DIAMOND HILL INVESTMENT GROUP INCDHIL

時価総額
$3.3億
PER
投資運用・アドバイザリー業の有力企業。長期志向のアクティブ運用と機関向けのSMA・CIT、ファンド管理を展開。2021年7月にハイイールド関連アドバイザリー契約をブランダイワンに売却、初回9.0百万ドル受領。米国中心に展開。

事業内容

Diamond Hill Investment Group, Incは米国拠点の投資運用会社で、長期的な成果を重視したアクティブ運用サービスを提供しています。 同社は株式を中心とした運用戦略を軸に、投資信託や機関向けの個別管理口座、モデル提供やその他の共同運用商品を運用しています。

主要な顧客は年金基金や機関投資家、銀行、独立系助言会社、証券会社などの資産配分を行う投資家で、同社は調査力を生かして長期志向の顧客を引きつけています。 収益は主に運用資産残高に対する管理手数料や助言・ファンド管理手数料が中心であり、特に自社のダイヤモンドヒル・ファンドに対する助言・管理契約からの収入が会社全体の約66〜71%を占めてきました。

事業は運用(投資戦略の開発と実行)とファンド管理・事務(ポートフォリオ管理、コンプライアンス、財務・バックオフィス監督)に分かれています。 同社は顧客向けのコンテンツ主導型マーケティングやデータ分析を活用する配布体制を整え、専門チームが顧客ごとにカスタマイズした提案を行うことで長期的な資産残高の拡大を図っています。

経営方針

同社は長期的な投資成果と顧客体験を通じて持続的な成長を目指しています。2024年末の運用資産(AUM)は30,012百万ドル(約30.0億ドル)、AUAを含めた総額は31,925百万ドル(約31.9億ドル)に達し、同年は平均AUMが前年度比で約16%増加したことから収益が151.1百万ドルに拡大しました。営業利益率は29%、調整後の純営業利益率は32%となっており(営業利益率は市場変動や報酬関連費用で変動し得ることを同社も開示しています)、同社は優れた長期リターンを提供しつつ安定的に資産規模と収益を拡大することを基本戦略としています。
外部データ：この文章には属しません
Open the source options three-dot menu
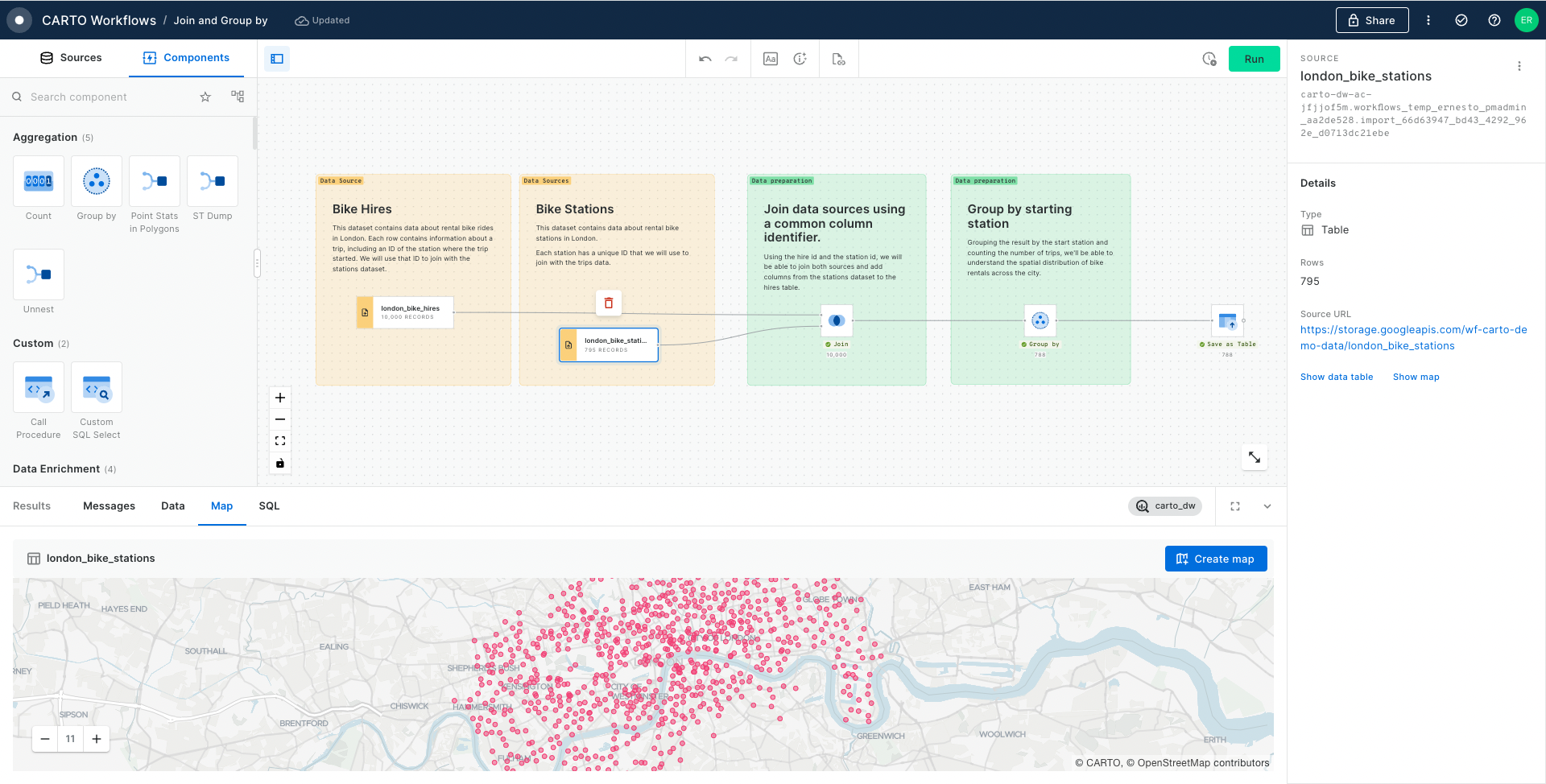Viewport: 1546px width, 784px height. (x=1519, y=67)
重点投資分野は米国大型株を中核とし、同時に固定金利商品や代替戦略にも注力しています。具体的には大型株のAUMが約17,702百万ドルで最も大きく、短期担保付き債券やコア債券といった固定収益戦略の合計は約6,224百万ドル、代替のロング・ショート戦略も約1,684百万ドルを運用しています。差別化の核は「アクティブでリサーチ主導の投資運用」と「顧客志向の製品設計」にあり、運用成果を優先するため戦略ごとに受け入れ容量(国内株式で45〜55億ドル、国際株式で20〜30億ドル、固定収益で50〜70億ドルの目安)を設け、必要に応じて新規流入を制限する「キャパシティ管理」でパフォーマンスを維持しています。

新市場開拓と事業拡大では、集合投資信託(CIT)やモデル提供プログラムの拡充に注力しています。CITは2023年から2024年にかけて1,359百万ドルから1,947百万ドルへと成長し、モデル提供によるAUAは1,913百万ドルに達しています。流通面では機関投資家やアセットアロケータを主ターゲットに、コンテンツ主導のマーケティングと営業支援を通じて顧客毎に最適な投資ビークルを提案する方針です。加えて、自社が戦略を種付けするために保有する出資(会社スポンサー投資)は約30.1百万ドル、成長投資やシーディング資金のために最大25百万ドルのコミット済み信用枠も保有しており、新商品開発や既存商品の拡張に財務的な余地を持たせています。

技術革新については、流通と営業効率の向上を目的にディストリビューション技術やビジネスインテリジェンス、外部データと高度な分析を積極的に導入しています。デジタル・エコシステムにより適切な投資情報を適切な顧客に届ける取り組みを進め、サイバーリスク管理も取締役会が四半期報告を受ける体制で監督しており、複数の取締役がサイバー監督の認証を有しています。なお同社は人工知能(AI)を含む技術導入の重要性を認識しており、業務プロセスや投資リサーチへの実装と安全管理の両面で段階的に対応を進めている旨を開示しています。